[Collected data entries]
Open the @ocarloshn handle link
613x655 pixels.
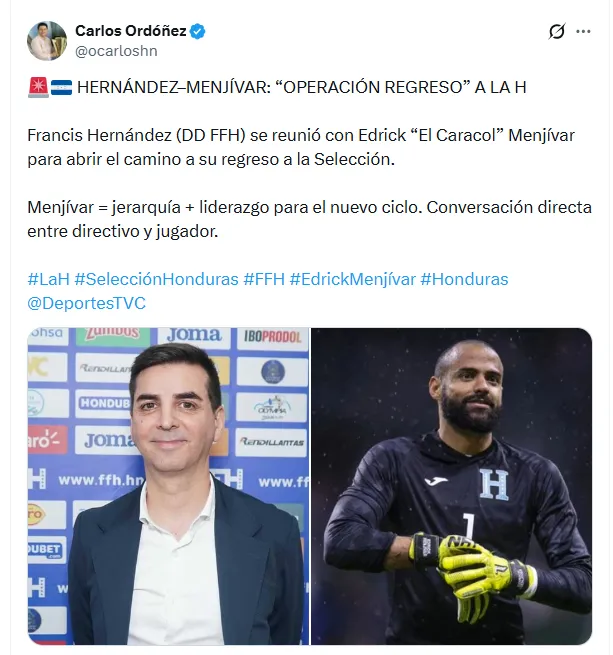116,51
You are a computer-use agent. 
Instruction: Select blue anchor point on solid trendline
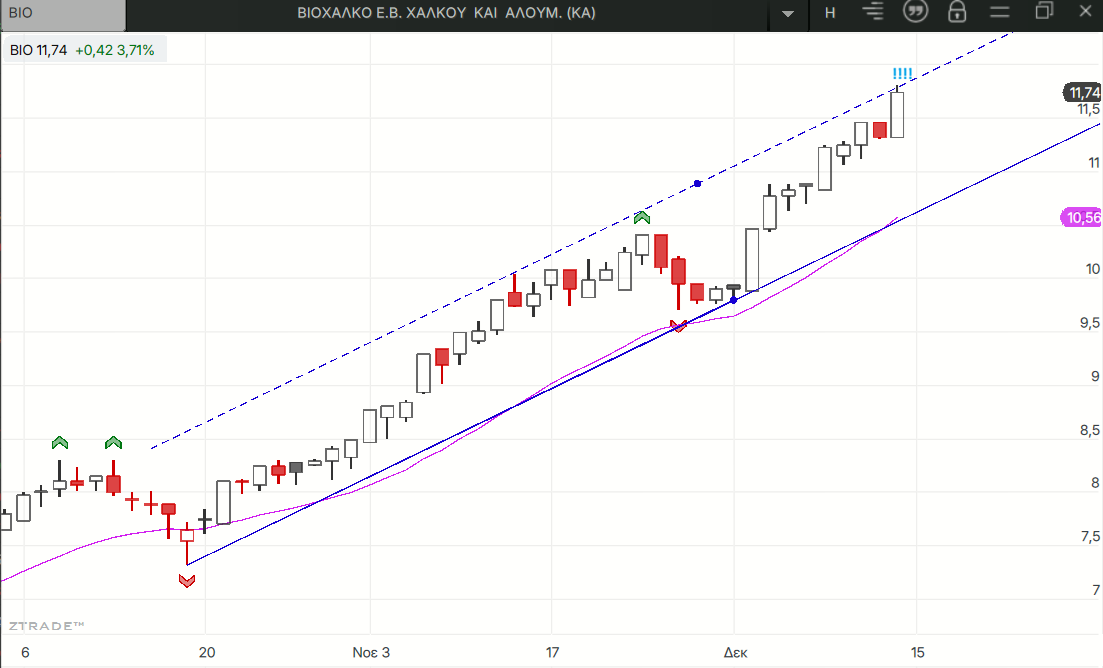pos(733,300)
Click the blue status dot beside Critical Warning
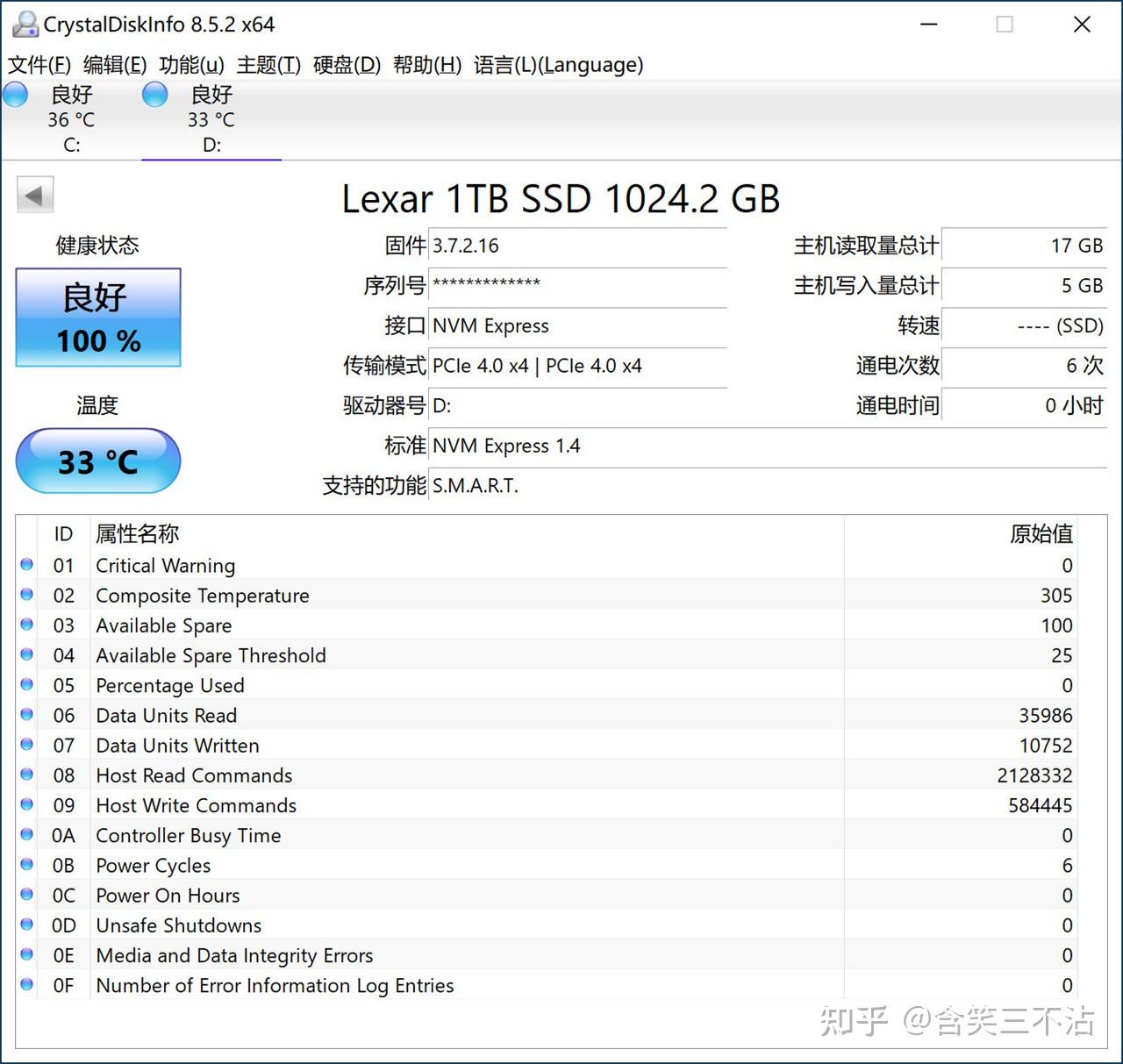 coord(26,565)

■ WHAT THE TASK REQUIRES: Only text belongs in the copy: repeat each line of the data exactly and leave out the pictures.

■ YOUR RESPONSE:
Open the @ocarloshn handle link
613x655 pixels.
116,51
You are a computer-use agent. 
Instruction: Select blue anchor point on solid trendline
pos(733,300)
Click the blue status dot beside Critical Warning
 coord(26,565)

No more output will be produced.